En application de l'article 700 du code de procédure civile, le juge condamne la partie tenue aux dépens ou qui perd son procès à payer à l'autre partie la somme qu'il détermine, au titre des frais exposés et non compris dans les dépens.
Dans tous les cas, le juge tient compte de l'équité ou de la situation économique de la partie condamnée. Il peut, même d'office, pour des raisons tirées des mêmes considérations, dire qu'il n'y a pas lieu à ces condamnations.

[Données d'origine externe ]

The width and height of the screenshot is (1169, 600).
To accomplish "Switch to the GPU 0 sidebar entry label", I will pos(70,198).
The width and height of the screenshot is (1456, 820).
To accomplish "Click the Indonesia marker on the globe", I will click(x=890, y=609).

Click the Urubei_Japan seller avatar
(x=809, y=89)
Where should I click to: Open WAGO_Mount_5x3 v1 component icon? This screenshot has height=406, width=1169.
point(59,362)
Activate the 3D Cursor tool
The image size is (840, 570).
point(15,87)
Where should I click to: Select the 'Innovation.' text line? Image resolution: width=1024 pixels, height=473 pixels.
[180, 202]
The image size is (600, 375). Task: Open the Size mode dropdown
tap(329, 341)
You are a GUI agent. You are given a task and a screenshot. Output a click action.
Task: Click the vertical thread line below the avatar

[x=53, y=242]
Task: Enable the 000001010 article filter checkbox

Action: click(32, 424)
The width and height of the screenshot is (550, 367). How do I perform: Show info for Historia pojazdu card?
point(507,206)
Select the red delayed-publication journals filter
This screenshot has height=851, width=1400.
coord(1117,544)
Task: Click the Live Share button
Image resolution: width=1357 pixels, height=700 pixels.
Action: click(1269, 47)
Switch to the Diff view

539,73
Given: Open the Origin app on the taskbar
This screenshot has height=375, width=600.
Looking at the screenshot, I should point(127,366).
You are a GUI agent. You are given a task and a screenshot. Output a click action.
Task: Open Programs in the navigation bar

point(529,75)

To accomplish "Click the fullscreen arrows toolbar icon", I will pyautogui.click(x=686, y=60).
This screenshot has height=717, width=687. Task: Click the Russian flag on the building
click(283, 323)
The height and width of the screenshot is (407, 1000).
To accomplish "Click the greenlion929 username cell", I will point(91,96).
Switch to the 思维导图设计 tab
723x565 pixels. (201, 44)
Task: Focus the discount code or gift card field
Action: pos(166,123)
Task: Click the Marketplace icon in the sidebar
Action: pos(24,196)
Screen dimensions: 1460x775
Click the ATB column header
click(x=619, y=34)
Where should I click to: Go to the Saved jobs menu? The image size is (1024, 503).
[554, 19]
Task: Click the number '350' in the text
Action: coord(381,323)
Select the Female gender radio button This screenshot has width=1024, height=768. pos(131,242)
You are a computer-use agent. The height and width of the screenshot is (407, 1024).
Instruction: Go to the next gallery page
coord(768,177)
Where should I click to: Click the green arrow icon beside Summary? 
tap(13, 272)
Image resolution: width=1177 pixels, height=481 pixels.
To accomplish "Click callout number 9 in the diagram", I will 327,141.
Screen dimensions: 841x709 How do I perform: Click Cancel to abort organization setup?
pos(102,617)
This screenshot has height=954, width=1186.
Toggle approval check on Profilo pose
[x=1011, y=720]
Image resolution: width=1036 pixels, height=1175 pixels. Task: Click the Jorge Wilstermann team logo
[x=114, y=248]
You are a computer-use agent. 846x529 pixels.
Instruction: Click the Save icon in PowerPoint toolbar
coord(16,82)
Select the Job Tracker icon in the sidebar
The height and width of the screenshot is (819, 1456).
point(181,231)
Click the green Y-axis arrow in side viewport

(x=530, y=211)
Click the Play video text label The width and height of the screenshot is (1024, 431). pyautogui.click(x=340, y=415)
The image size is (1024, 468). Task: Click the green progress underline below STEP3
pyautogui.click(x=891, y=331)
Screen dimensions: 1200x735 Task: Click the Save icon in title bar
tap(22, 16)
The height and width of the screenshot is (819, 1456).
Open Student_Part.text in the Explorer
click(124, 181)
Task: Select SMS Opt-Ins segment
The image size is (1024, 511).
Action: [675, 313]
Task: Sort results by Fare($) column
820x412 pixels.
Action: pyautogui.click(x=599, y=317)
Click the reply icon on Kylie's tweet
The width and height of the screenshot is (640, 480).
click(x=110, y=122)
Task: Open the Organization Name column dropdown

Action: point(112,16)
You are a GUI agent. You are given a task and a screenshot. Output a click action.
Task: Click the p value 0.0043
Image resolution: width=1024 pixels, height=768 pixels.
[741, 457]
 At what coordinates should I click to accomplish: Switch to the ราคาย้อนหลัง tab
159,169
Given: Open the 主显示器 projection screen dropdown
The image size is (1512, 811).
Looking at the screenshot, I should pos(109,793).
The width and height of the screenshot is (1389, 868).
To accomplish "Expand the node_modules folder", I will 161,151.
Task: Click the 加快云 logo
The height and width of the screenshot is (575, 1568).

La Sas Foncia [Localité 6] qui succombe, sera condamnée à payer à Mme [J] [O] d'une part et M. [I] [Y] d'autre part la somme de 1500 euros chacun sur ce fondement.
PAR CES MOTIFS,
La Cour,
Confirme le jugement déféré sauf en ce qu'il a condamné M. [I] [Y] solidairement avec la Sas Foncia [Localité 6],
Statuant à nouveau dans cette limite,
Condamne la Sas Foncia [Localité 6] seule à payer à Mme [J] [O] la somme de 10900 euros,
Y ajoutant,
Condamne la Sas Foncia [Localité 6] à payer à Mme [J] [O] d'une part et M. [I] [Y] d'autre part la somme de 1500 euros chacun sur le fondement des dispositions de l'article 700 du code de procédure civile,
Condamne la Sas Foncia [Localité 6] aux entiers dépens d'appel qui seront recouvrés selon la loi sur l'aide juridictionnelle pour Mme [J] [O].
Le présent arrêt a été signé par Monsieur Roland POTEE, président, et par Madame Séléna BONNET, greffier, auquel la minute de la décision a été remise par le magistrat signataire.